174話 新たなる嵐の前触れ 2
アースティア暦1000年・6月20日・午後21時05分頃・アースティア世界・ユーラシナ大陸・ユーラシナ大陸中央地域・シベリナ中央地方・パイプ・ライン大河・パイプ・ライン大河中央流域地方・アイリッシュ湖畔・ダバード・ロード王国・アルインランド州・州都・ベルクラネル市・ベルクラネル城にて・・・・・・・・・・・・・・・・・・・・・・・・・・・・・・・・・・・・・・・・・・・・・・
話の時間は少し遡り、激闘と苛烈を極めた、ブラキュリオス湖畔紛争が終った日の夜の事である。
ダバ派遣艦隊は整備と補給、積荷や車両の積み込みに加え、レジェンダリア諸島全体の防衛関連の施設や陣地の復旧作業を行うと共に、機雷や対車両用の地雷の設置作業に追われ、ようやく一息を吐いた頃合いの時刻。
丁度同じくその頃、ブラキュリオス湖畔紛争での顛末が如何なって居るを今か今かと待ち続けてダバード・ロード王国政府とその女王達。
その報せと同じく、ダバード・ロード王国・州都・ベルクラネル市・ベルクラネル城の一室で、日本で開催される国際会議たる東京サミットに参加するべく。
ダバ派遣隊の迎えを待ち続けて居るダバード・ロード王国の女王であるアーヤ・シュチュ―ド女王。
アーヤはブラキュリオス湖紛争の結果報告を近衛隊の隊長たるカリン・カインザーキーン少佐から受けて居た。

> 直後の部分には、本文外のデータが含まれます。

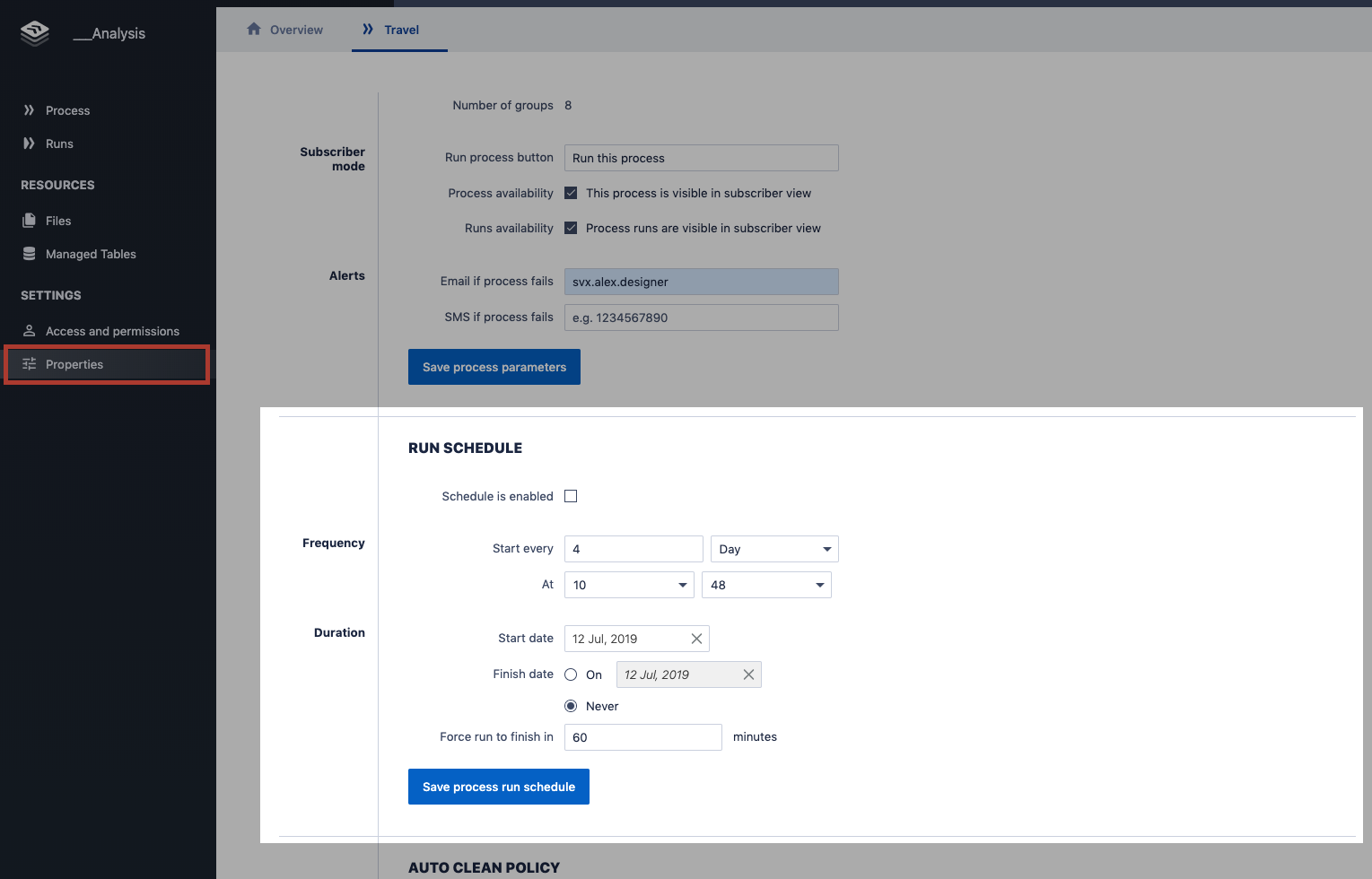
Task: Uncheck the Process availability checkbox
Action: tap(571, 193)
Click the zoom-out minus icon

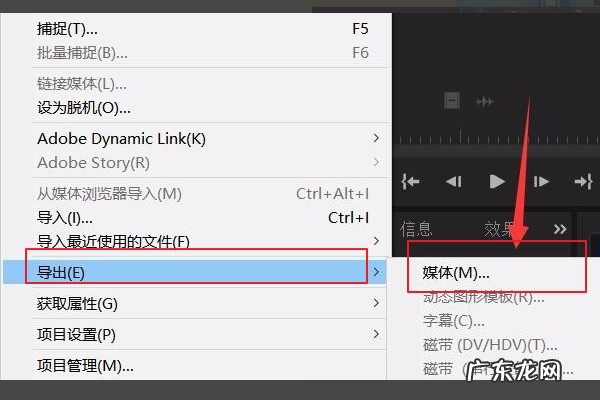pos(452,101)
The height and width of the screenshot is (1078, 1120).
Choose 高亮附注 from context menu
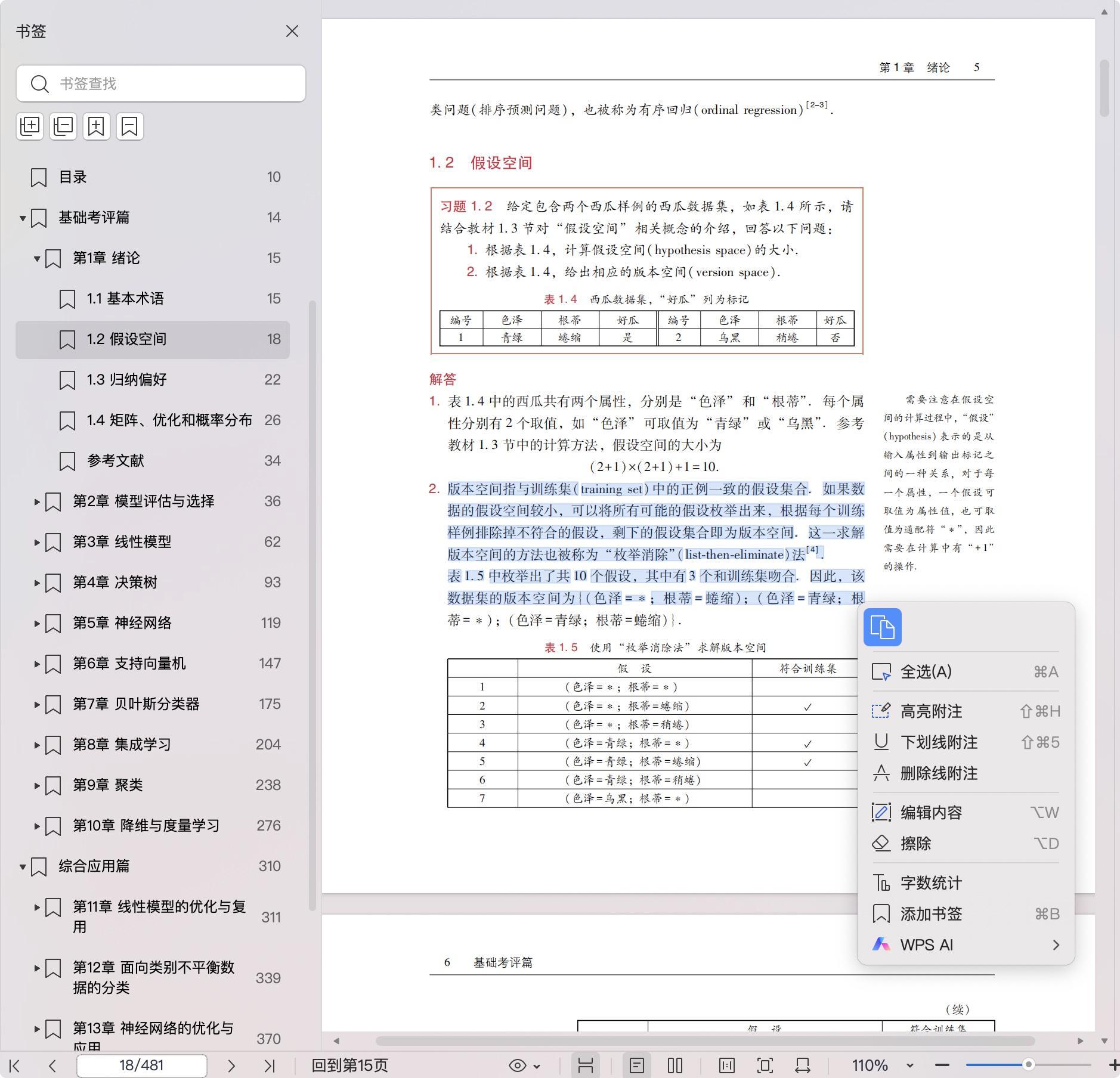(931, 711)
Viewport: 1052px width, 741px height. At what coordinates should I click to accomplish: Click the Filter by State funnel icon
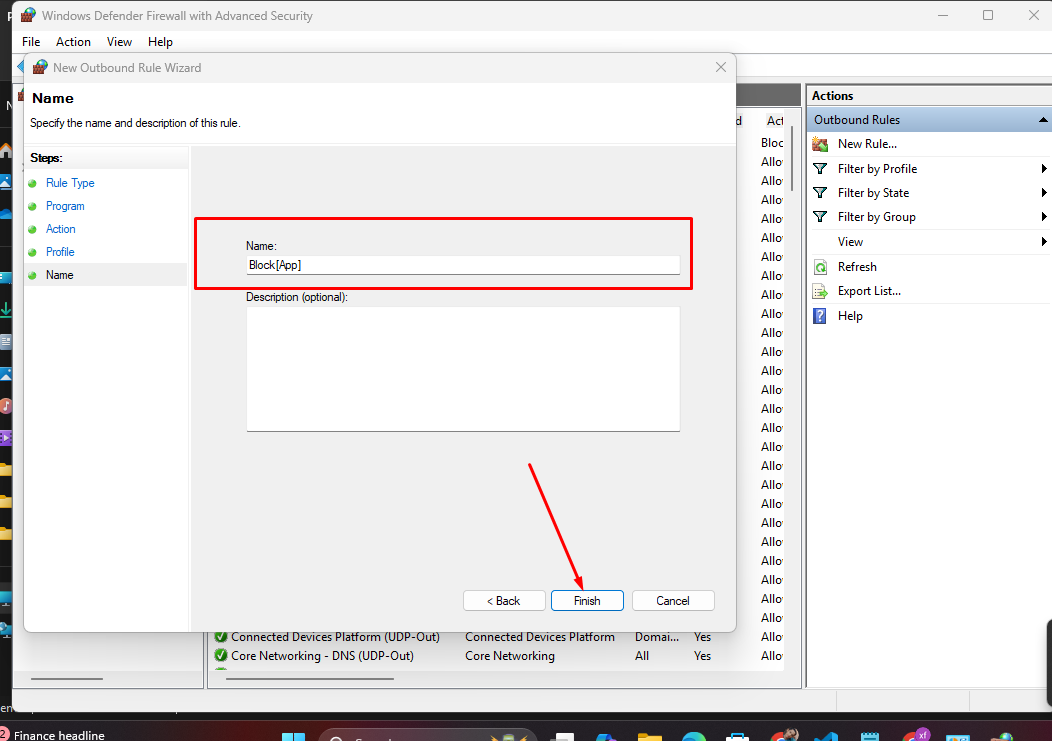point(820,193)
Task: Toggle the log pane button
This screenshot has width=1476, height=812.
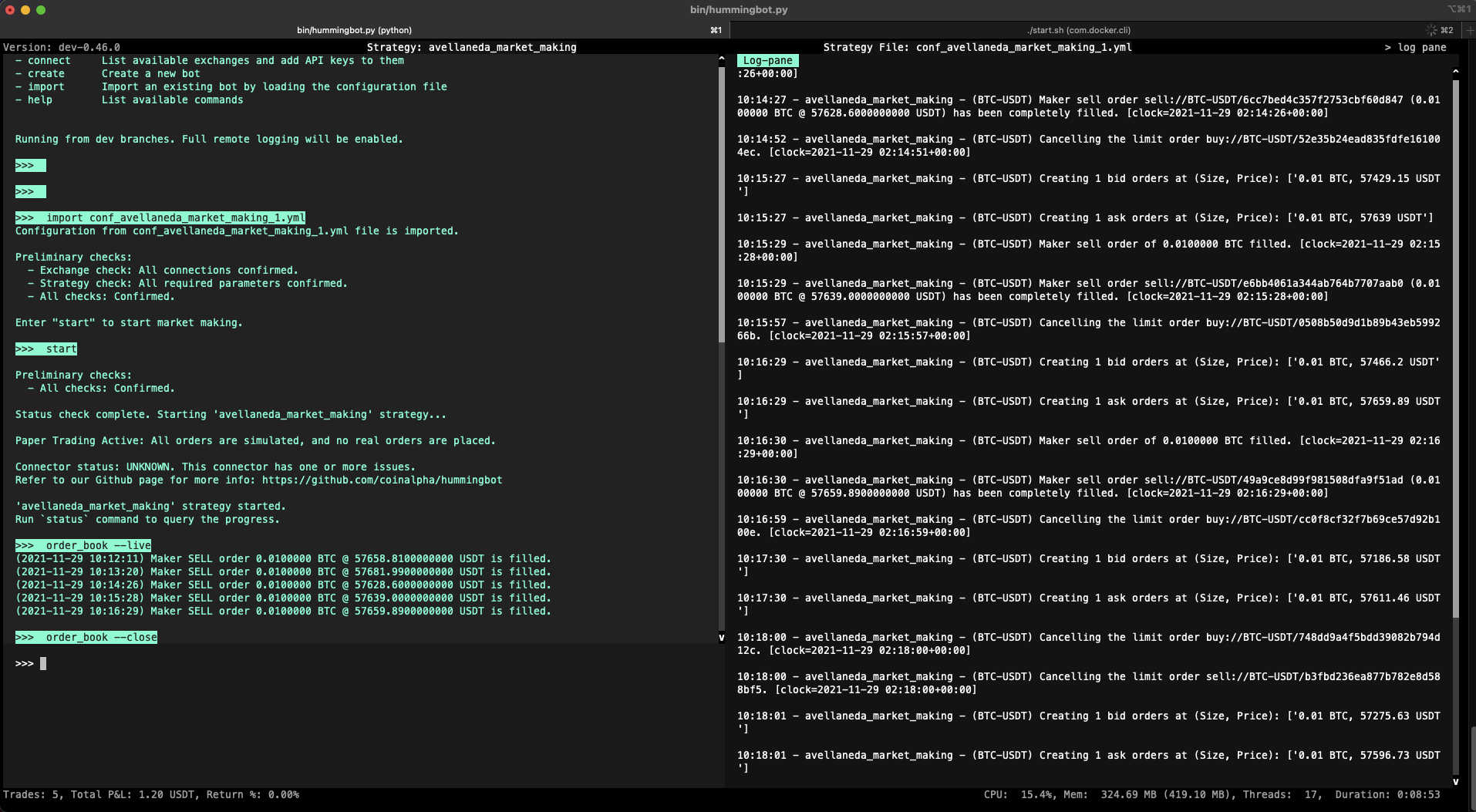Action: point(1415,47)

「流石ね。ローラーナ帝国内でも野心家で有名な。あのガミトフ率いるグリクス地方軍団を退けるなんて、これで安心して日本に行けるわね。」
「はい。ニホン艦隊は、二ホン本国から依頼され派遣されて来た。フローレイティア第二商船艦隊と合流し、補給と整備を済ませた後、4日後までには、現地を出発し、此方に向う予定との事です。」
「後は味方が多い地域たがら、何も起こらないと思うわ。」
「本当に何も起こらなければ、だけど・・・・・・・・・・・」
アーヤは、本当に何も起こらないだろうかと不安を覚えた。
彼女は「本当に・・・」と、何度も自問自答を繰り返して居た。
詳細な情報は、報告書として、今受け取って居た物を一通り目を通しながら、カリンと話し込んで居る所だった。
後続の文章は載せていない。